Thank you, Presiding Officer. I move the motion in the name of Plaid Cymru and say how appropriate it is, I think, at this time that we discuss the importance of the rural development plan as part of the way in which the Government is dealing with rural communities and how important it is to deal properly and appropriately, as we leave the European Union, with the way in which the rural development plan works. We have discussed quite a lot in this Senedd the assistance that farmers get, but it’s important to remember that the other part of this support that comes from the EU is that which is broader under the rural development plan for making the agricultural industry more competitive, to ensure that there are sustainable and developmental resources, which are against climate change, and also to develop an economy that is balanced in rural areas.

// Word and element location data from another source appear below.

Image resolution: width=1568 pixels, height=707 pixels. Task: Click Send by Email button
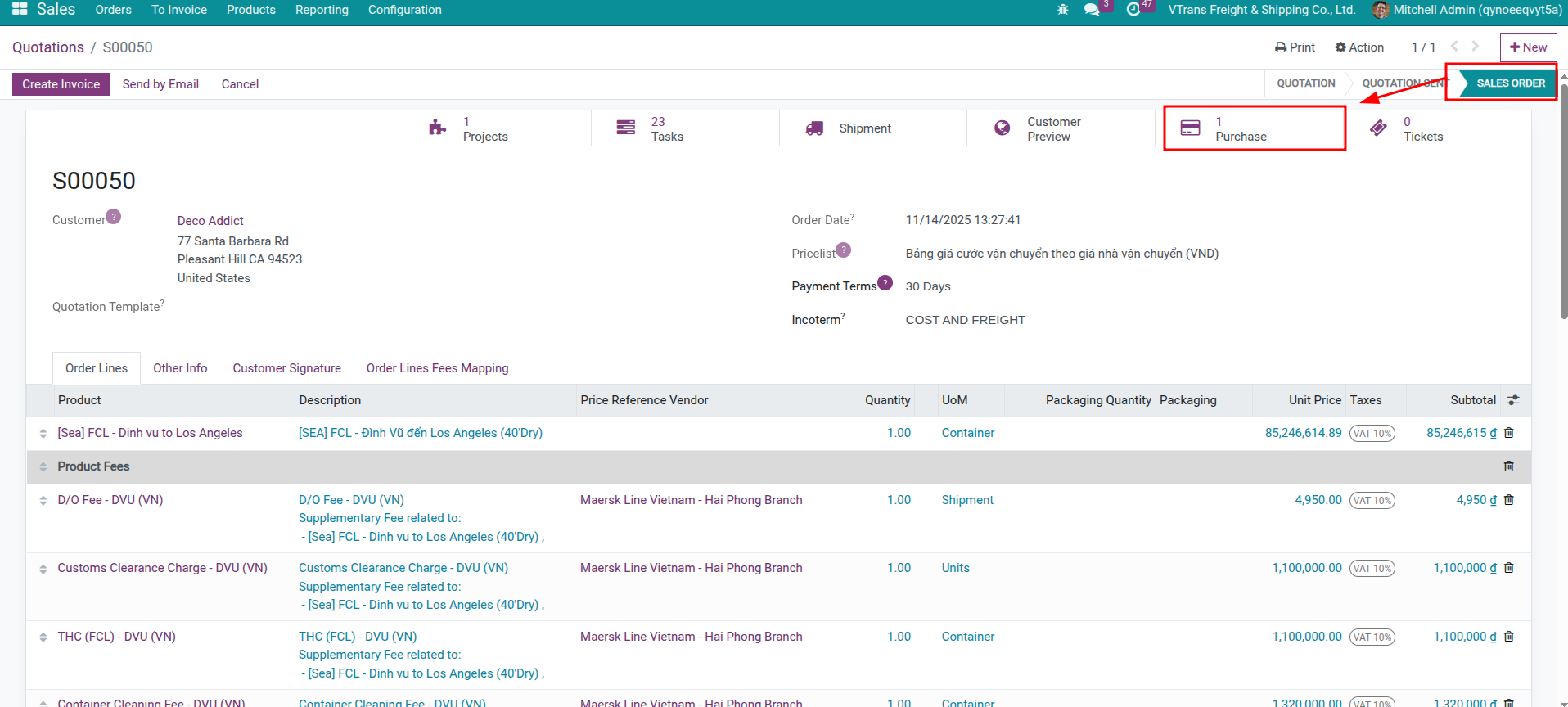click(x=160, y=84)
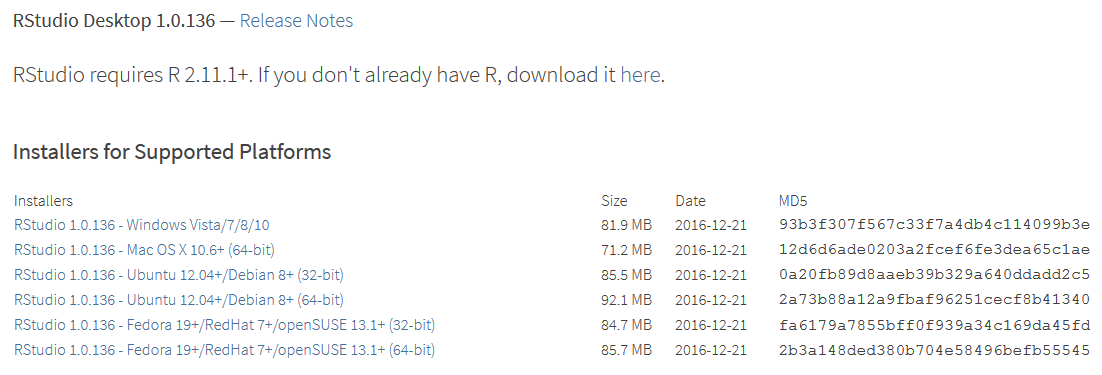The height and width of the screenshot is (375, 1102).
Task: Follow the 'here' link to download R
Action: click(640, 74)
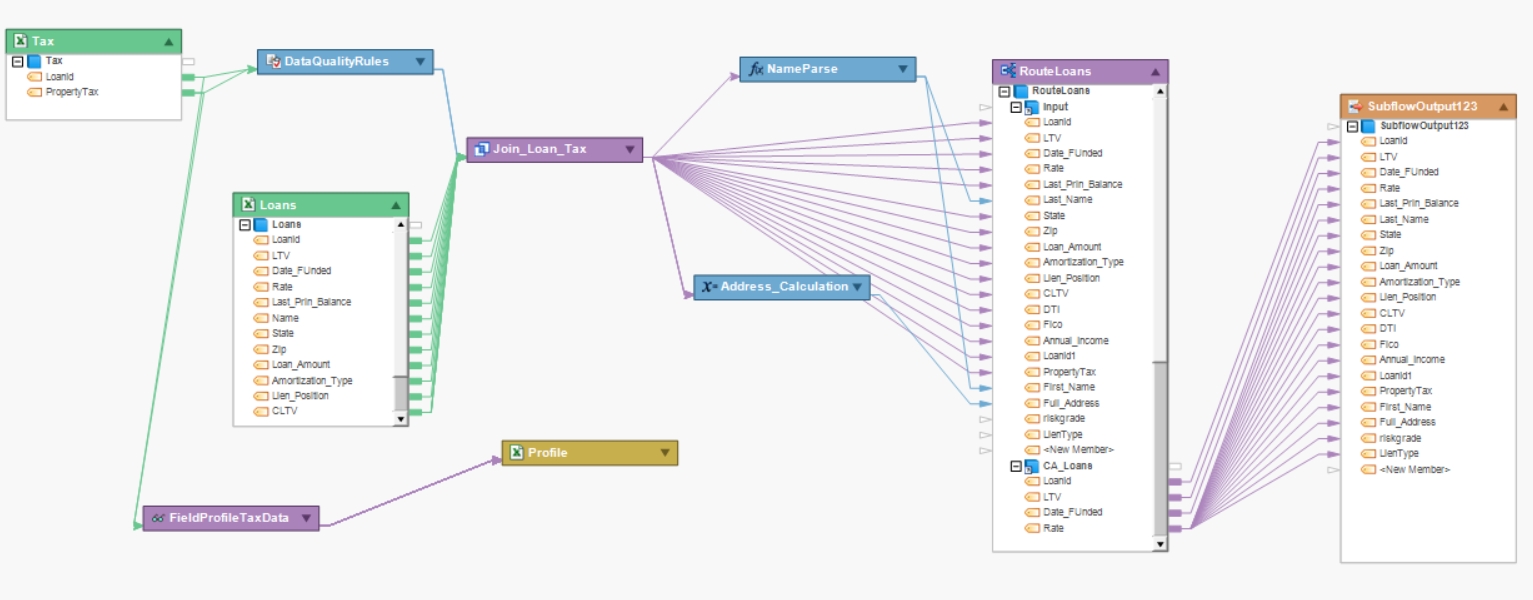Click the NameParse fx function icon
1533x600 pixels.
click(x=756, y=69)
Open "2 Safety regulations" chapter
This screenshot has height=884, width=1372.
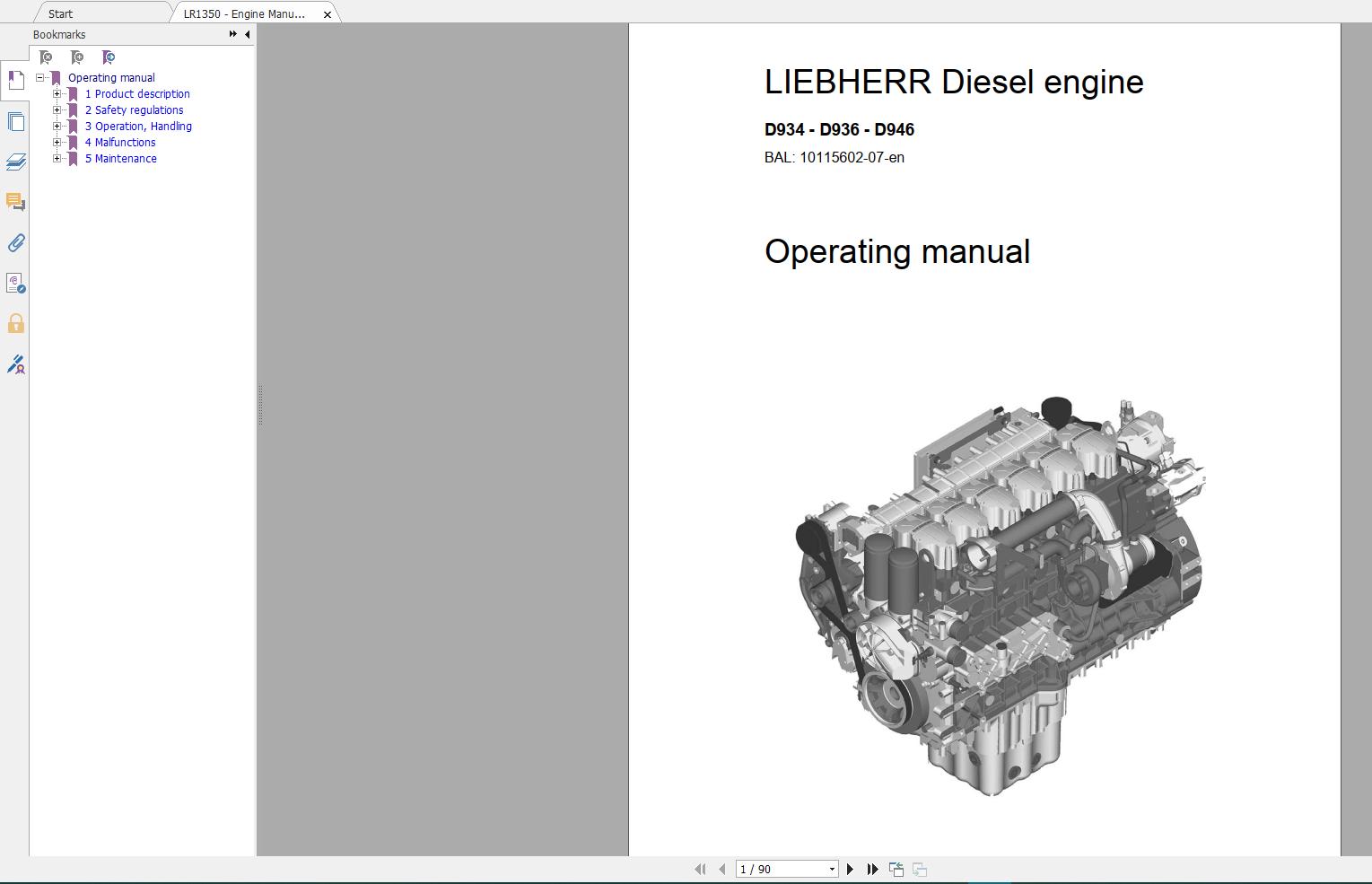click(x=134, y=109)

This money is very valuable to Wales. It’s nearly £1 billion for a three-year plan from 2014 to 2020, and about half of that money is coming from the Welsh Government itself. I think that the best way that we can discuss how important this scheme is just to describe what I did on Monday in visiting the Blaencwm farm, Cynllwyd. I was welcomed by the Jones family there. It’s a mixed farm, about 5 miles from Llanuwchllyn—a sheep farm and a farm where there is a variety and a number of new enterprises that have been developed by the family over the last few years. They have a timber industry and over the last few years they have put biomass heaters there in order to use the wood chippings to heat the homes and to dry out the timber in the first place. They’ve used Glastir, the efficiency grant, to have a new storeroom for slurry, and a shed that goes alongside that in order to extend the number of calves that they can keep. In the wake of that, of course, the slurry is stored better and is distributed better on the land as well. In terms of improving the landscape, the grass and the hedges, there are all kinds of things coming together, from the traditional farming methods, if you like—it’s an upland family farm, which has been in the same family for 10 generations, by the way—to the most new and traditional methods to sustain the habitat for biodiversity and preventing climate change.

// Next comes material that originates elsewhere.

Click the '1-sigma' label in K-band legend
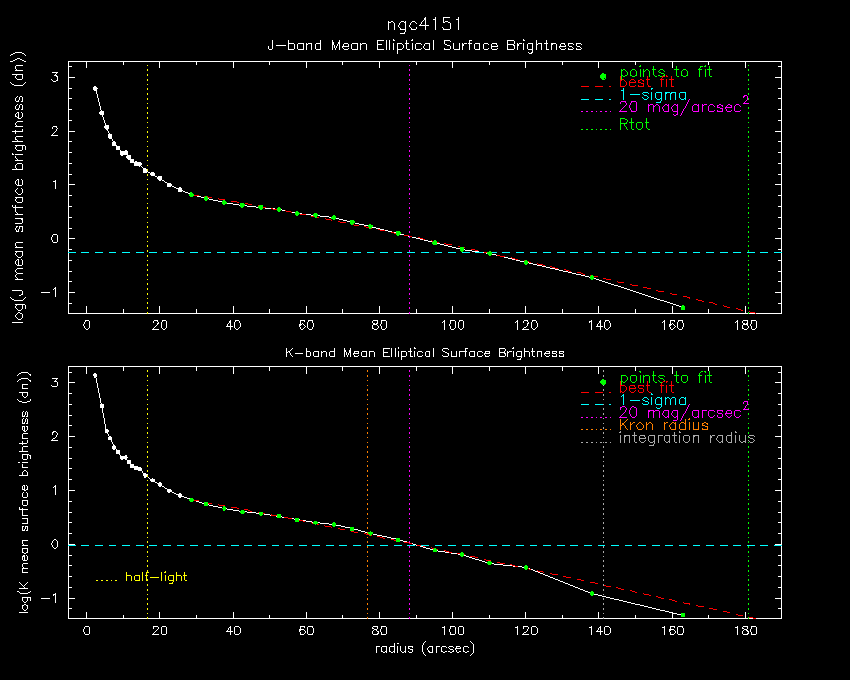This screenshot has width=850, height=680. point(653,400)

Now, in that context, I think it is important that farmers such as the Joneses in Blaencwm have an assurance about what’s happening with the rural development plan. Until now, the Government has only drawn down about £30 million of the money, which, as I said, is up to about £1 billion over six years. So, in two years of a six-year plan, only about 10 per cent—a little bit more, perhaps, if you include the money from the Government as well, but it can’t be more than 10 per cent of the money that has been spent. With the decision to withdraw from the European Union, we need to ask what the Government is going to do now to ensure that that money is spent and used in the most appropriate way in the years to come.

The Government has already said that it wishes to keep to any plan that has been formally approved by January 2017. But since they’ve said that, the Westminster Government has said that the money that it expects to be available for the environmental and agricultural funds will be in place until Brexit happens in 2019-20. So, I hope today that the Cabinet Secretary will be able to confirm that the Government wants to continue with the rural development plan in its present form until at least the time when we withdraw from the European Union.

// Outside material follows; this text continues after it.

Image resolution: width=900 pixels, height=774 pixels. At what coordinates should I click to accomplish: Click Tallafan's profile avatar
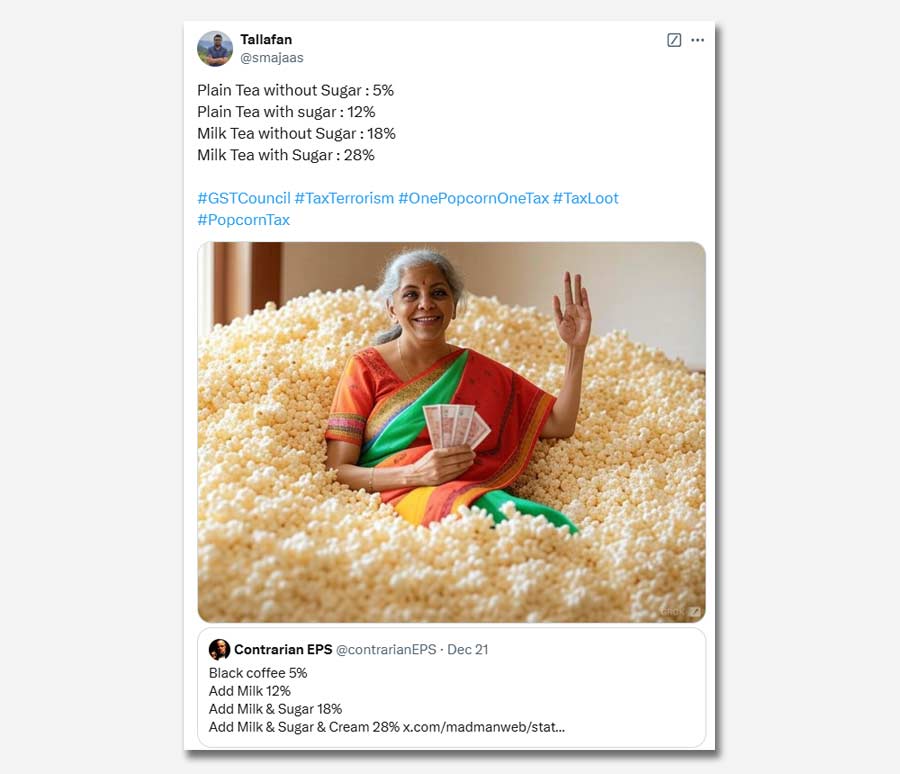point(215,49)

There are two other elements to the motion that we have today. The first one underlines how important the membership of the single market is in terms of the current situation. Without anyone having made a better offer in terms of our relationship with the rest of the European Union, which doesn’t include quotas or any tariffs on Welsh agricultural produce, Plaid Cymru is still of the opinion that membership of the single market is vital. That opinion has been endorsed by the consultation that we undertook over the summer with the agricultural industry and the broader industry, the environment bodies as well, which feel that two things should continue: agricultural legislation and also the ability to be a part of a system without quotas and tariffs under the single market. In the absence of any other proposal by the Westminster Government or the Welsh Government in terms of the relationship with the EU that continues with those characteristics, Plaid Cymru believes that membership of the market is vital at present.

The final part of the motion is to do with the movement of people. We’re in the situation that Plaid Cymru, the national party, as people call us—or people call us the ‘narrow nationalists’ sometimes too—is the only party that believes in the movement of people across borders and believes that borders shouldn’t prevent people from contributing to the economy in different areas. It’s true to say that the evidence, for example from the Wales Governance Centre, shows that there wasn’t a real effect in terms of the people from outside the UK in terms of the agricultural sector within Wales. That is something to remember. We’re in a situation now where the Home Secretary wants to list the foreigners who work for companies. I wouldn’t have thought that the Conservative Party, which used to believe in the free market, would enforce this on companies, but that’s the sad situation we’re in. And unfortunately, the Labour Party is going along with that disgusting attitude towards outsiders or people from outside the current country.